Here’s what I want to end up with:
  • Layout created by the report designer, following all conventions of the reporting tool itself
  • A clean viewmodel, so we can prepare the data we want, using LINQ etc instead of some obscure reporting binding language.
  • All databinding strongly typed (e.g. in the’ code behind’ of the report document)
I was very happy when I found the blogpost ‘Strongly-typed Telerik reports
by Jimmy Bogard. I quote: “Magic strings are maintainability grenades, and I like to squash them wherever they show up.” This post really set me on the right track. But Jimmy’s solution is for Telerik, and since we used DevExpress, I had to move some things around. The solution presetend here also uses the ‘UINameHelper‘ class (just google “UINameHelper”). Our custom class where the magic will happen is DevExpressBindingExtensions:
using System;
using System.Linq.Expressions;
using DevExpress.XtraReports.UI;

namespace Reporting
{
    public enum SimpleFormats
    {
        None,
        Date,
        Currency
    }

    public static class DevExpressBindingExtensions
    {
        public static void BindTo<TModel>(this XRLabel label, Expression<Func<TModel, object>> expression, SimpleFormats format = SimpleFormats.None)
        {
            label.DataBindings.Add(new XRBinding("Text", null, UINameHelper.BuildNameFrom(expression), GetFormatString(format)));
        }

        public static void BindVisibilityTo<TModel>(this XRControl control, Expression<Func<TModel, object>> expression)
        {
            control.DataBindings.Add(new XRBinding("Visible", null, UINameHelper.BuildNameFrom(expression)));
        }

        private static string GetFormatString(SimpleFormats format)
        {
            if (format == SimpleFormats.None) return "";
            if (format == SimpleFormats.Date) return "{0:dd/MM/yyyy}";
            if (format == SimpleFormats.Currency) return "{0:€ 0.00}";
            return "";
        }
    }
}
 Then, in a document, we can bind a label like this:
lblCompanyName.BindTo<InvoiceDocumentModel>(m => m.Invoice.Company.DisplayName);
Or we can use a simple format:
lblAmountTotal.BindTo<InvoiceDocumentModel>(m => m.Invoice.AmountTotal, SimpleFormats.Currency);

Finally, we need to address one more issue.

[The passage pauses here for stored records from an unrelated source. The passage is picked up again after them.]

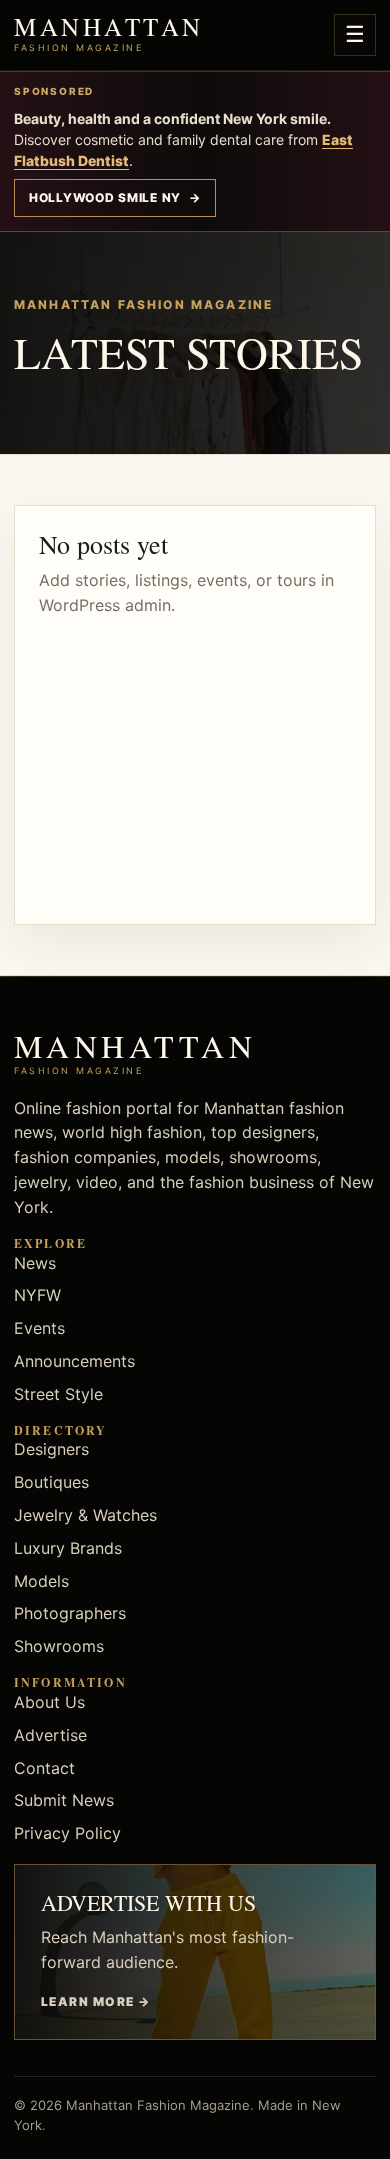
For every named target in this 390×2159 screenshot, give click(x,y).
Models (41, 1581)
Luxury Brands (68, 1548)
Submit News (64, 1800)
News (35, 1263)
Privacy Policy (67, 1833)
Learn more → (95, 2001)
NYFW (37, 1295)
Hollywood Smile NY (115, 197)
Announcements (74, 1361)
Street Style (58, 1394)
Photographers (70, 1613)
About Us (49, 1702)
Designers (51, 1449)
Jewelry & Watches (85, 1515)
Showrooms (59, 1646)
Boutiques (51, 1482)
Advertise (50, 1735)
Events (39, 1328)
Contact (44, 1768)
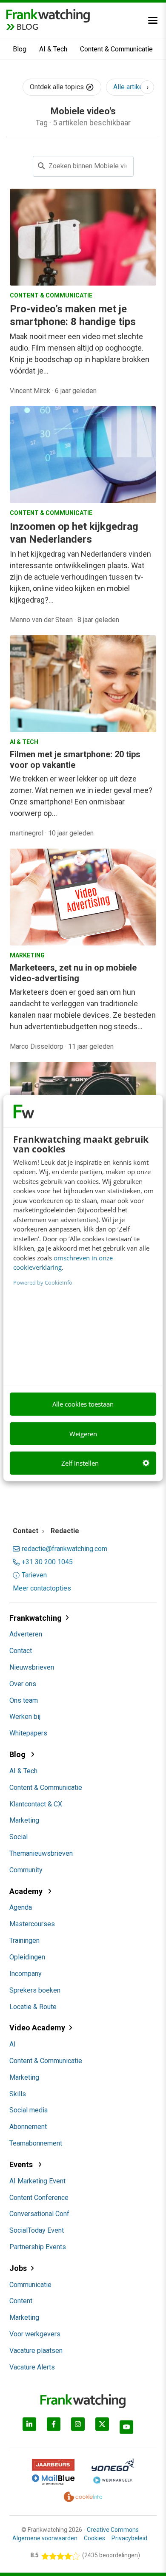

As far as I could tell, XtraReports only allows us to bind to collections, and we have a single model instead. Let’s put the fix for that in a single place, the line where we render the actual report:

        internal byte[] RenderTemplate(XtraReport template, TModel model)
        {
            using (var memoryStream = new MemoryStream())
            {
                template.DataSource = new[] { model };        // WHY: XtraReports can only bind to collections
                template.CreateDocument();
                template.ExportToPdf(memoryStream);

                return memoryStream.ToArray();
            }
        }
This feels a lot more natural to me than the standard databinding features. What do you think? Useful or not? Any feedback is welcome!